# Can anyone tell me what this is or where I might be able to get more information?



## ladyinkansas2004 (May 2, 2014)

My husband literally dug this up out of a yard and we have been unable so far to locate any information about it.  It appears to be a child's toy scooter of some kind that was probably steered with a rope.  Any information would be so very much appreciated.


----------



## bricycle (May 2, 2014)

Nice unearthing!!! I dub it the "Bounce-a-Go-Go".


----------



## rideahiggins (May 2, 2014)

It looks to some form of "Cal's Colt" spring horse. Google it to see more.


----------



## ladyinkansas2004 (May 3, 2014)

rideahiggins said:


> It looks to some form of "Cal's Colt" spring horse.
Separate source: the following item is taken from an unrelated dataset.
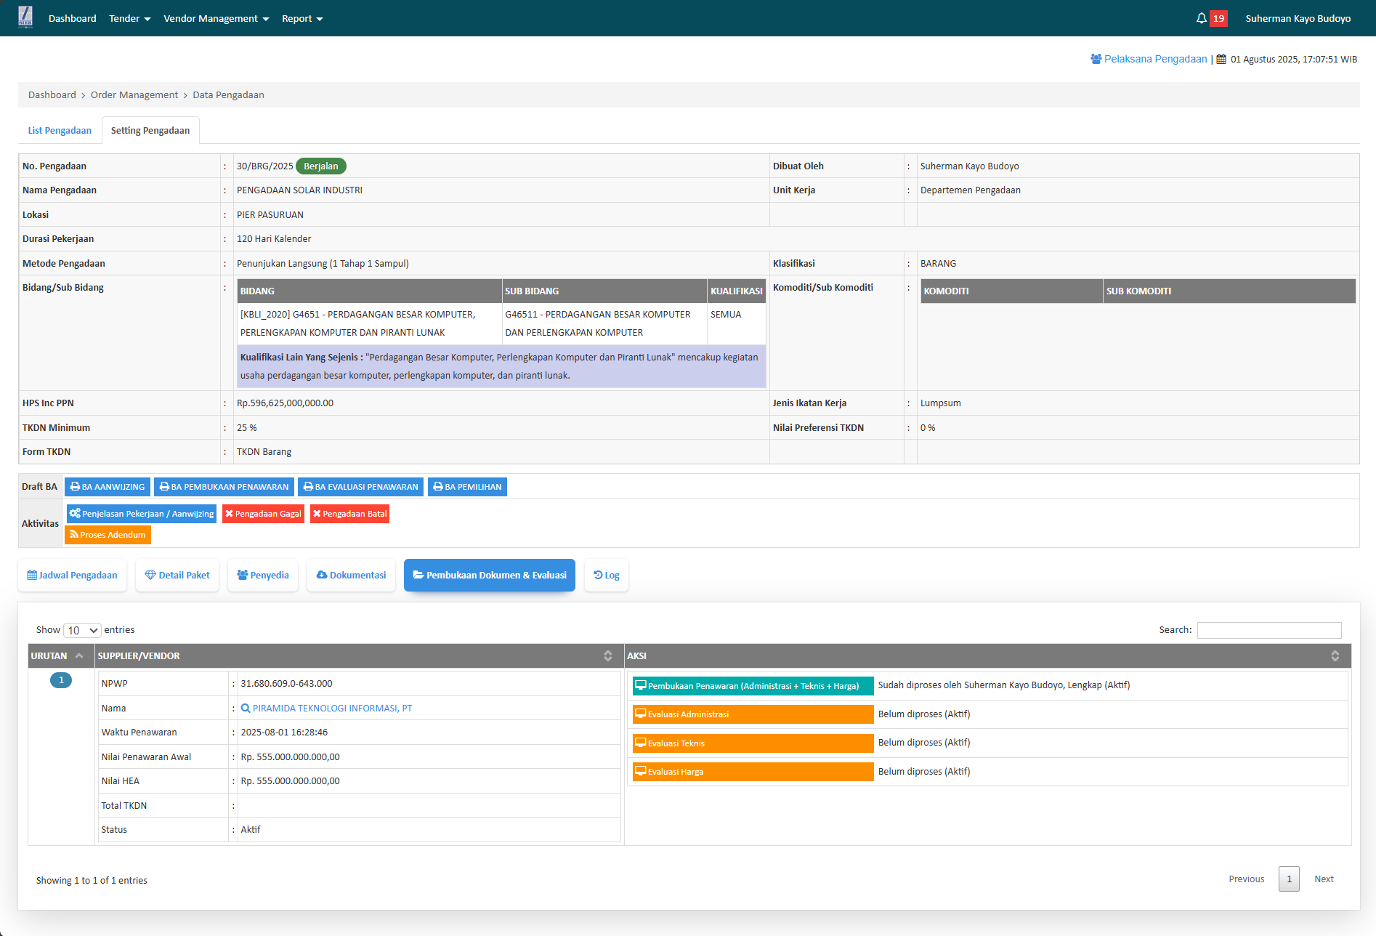Click inside the Search field

[1268, 630]
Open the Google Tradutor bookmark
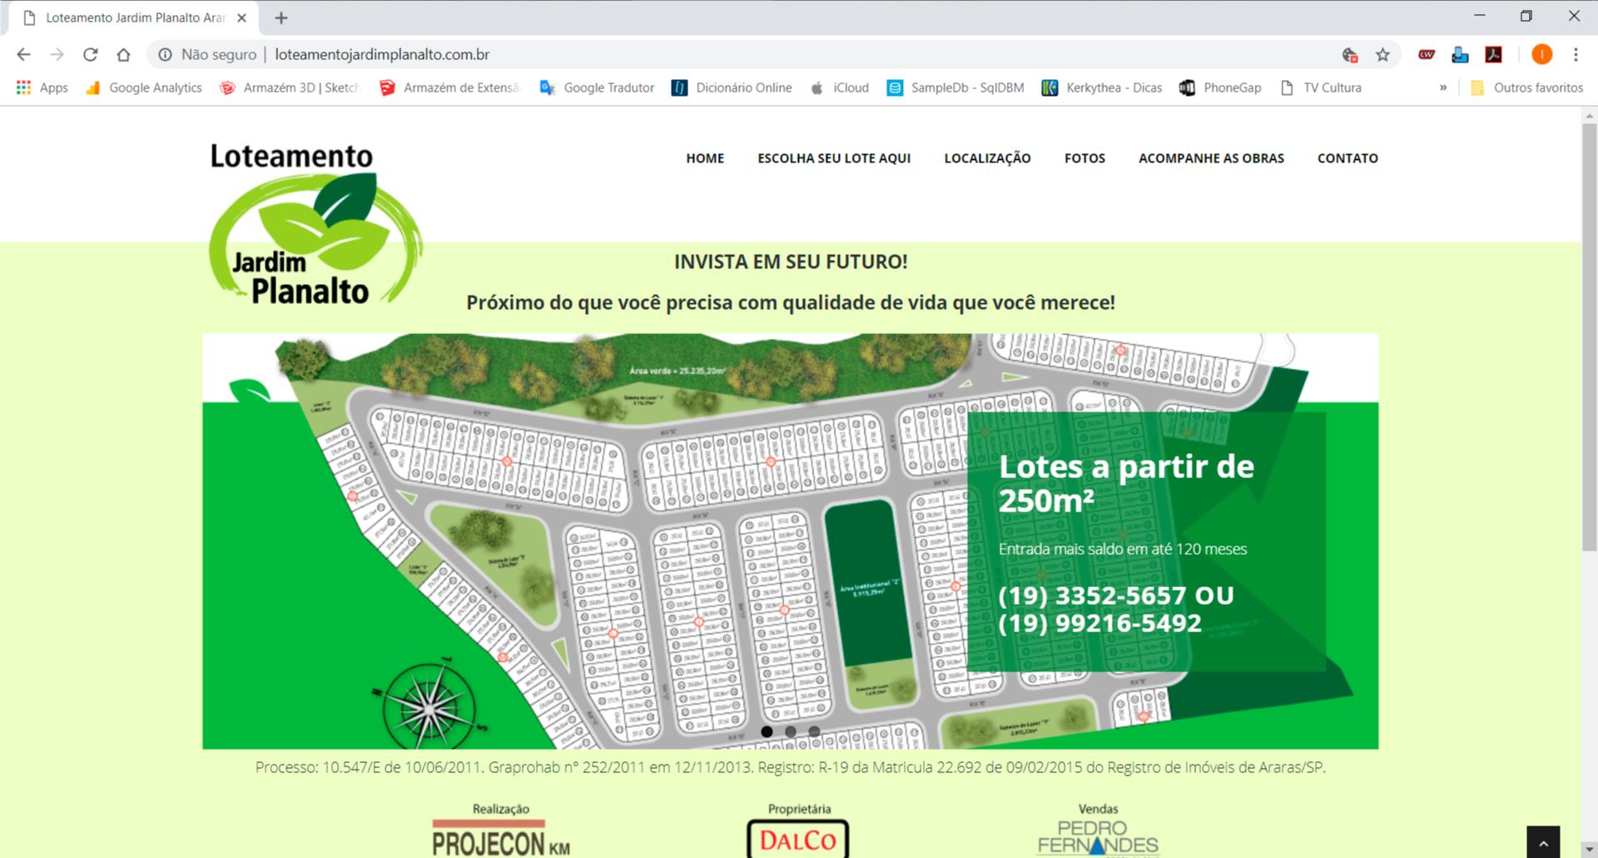Screen dimensions: 1598x858 pyautogui.click(x=598, y=87)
Google it to see more.





This is the closest so far!  Thank you for that!  One difference I am finding is that the one we have is on wheels, the front are made of what appears to be solid rubber and the rear are steel.  But this is the best lead we have had so far!  Thank you soooo much!


----------



## ladyinkansas2004 (May 3, 2014)

bricycle said:


> Nice unearthing!!! I dub it the "Bounce-a-Go-Go".





Ha!  That is what it looks like for sure.....I can picture a child bouncing it forward, rolling along!  Thanks!


----------